Injuries have ripped through the Detroit Tigers' infield depth chart early this season, turning what once looked like a position of quiet stability into something far more fragile. So when the New York Yankees cut ties with Paul DeJong, the Tigers didn’t hesitate. They pounced, signing the journeyman infielder to a minor league deal.
This isn’t a flashy move, and it’s not meant to be. But it’s exactly the kind of transaction that can quietly stabilize a roster teetering on thin ice.

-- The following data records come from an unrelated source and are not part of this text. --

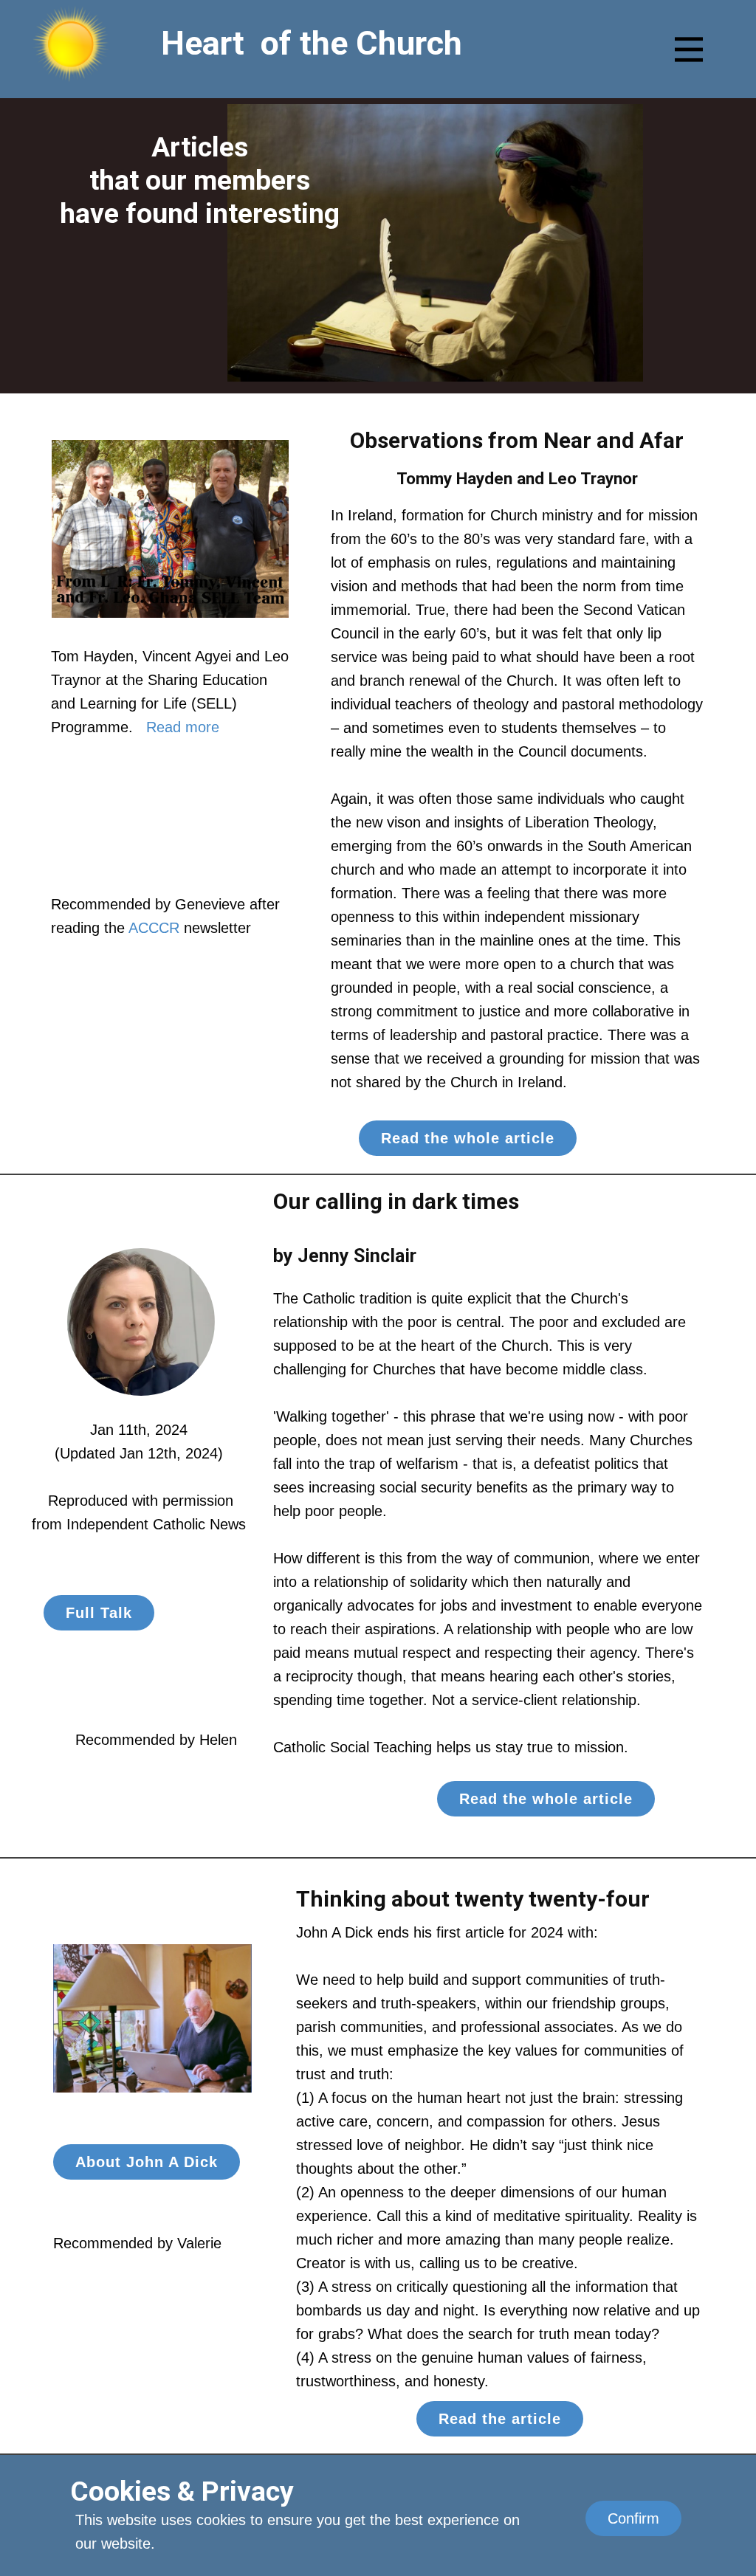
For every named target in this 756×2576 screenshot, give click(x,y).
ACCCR (153, 928)
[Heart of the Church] (71, 43)
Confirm (633, 2518)
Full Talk (99, 1613)
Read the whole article (467, 1138)
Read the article (500, 2419)
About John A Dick (146, 2162)
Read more (180, 727)
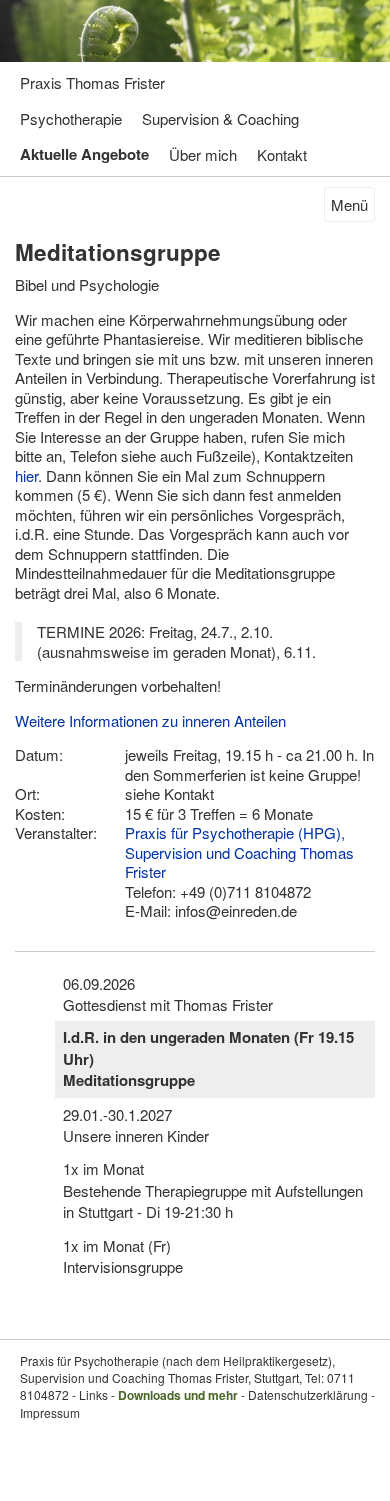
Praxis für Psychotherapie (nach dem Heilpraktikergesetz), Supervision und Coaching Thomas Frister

DeJong arrives as a known commodity — a glove-first infielder with legitimate power and equally real flaws. The 32-year-old has carved out a nine-year big-league career on defensive versatility and the ability to run into the occasional mistake. His .229/.294/.416 career slash line tells you everything: there will be swing-and-miss, there won’t be much on-base consistency, but there’s enough pop to change a game if he connects.
And right now, that’s more than the Tigers can confidently say about their depth.
Tigers sign Paul DeJong to help stabilize injury-depleted infield depth
DeJong is expected to report to Triple-A Toledo, but you don't have to squint hard to see a scenario in which he slots into the Tigers' major league lineup sooner rather than later.
With Javier Báez, Zach McKinstry and Trey Sweeney all sidelined, Detroit has been forced into a patchwork solution. Kevin McGonigle has admirably stepped into an everyday role, while Gleyber Torres — who is also currently banged up — and Colt Keith hold down their spots.
The bench is where things start to unravel. Zack Short is a defense-first option with minimal offensive upside, and Hao-Yu Lee is still trying to find his footing in sporadic at-bats. There’s a real argument that neither is in a position to contribute meaningfully right now — especially for a team trying to stay competitive in a crowded American League picture.
The Tigers don't need DeJong to start every day. They don't need him to rediscover his 30-homer form from earlier in his career. They simply need him to be competent — to provide a baseline level of stability that Detroit currently lacks.
There’s also something quietly fitting about the move. Just a year ago, DeJong was a division rival, bouncing between the Chicago White Sox and Kansas City Royals while supplying power in spurts. Now, he’s an insurance policy for a Tigers team suddenly in need of one.
If everything breaks right, this is a footnote — a minor-league signing that never truly matters. But if the injuries linger, or if the current bench continues to struggle, the Yankees’ decision to move on from DeJong might quietly become one of Detroit’s most important depth moves of the early season.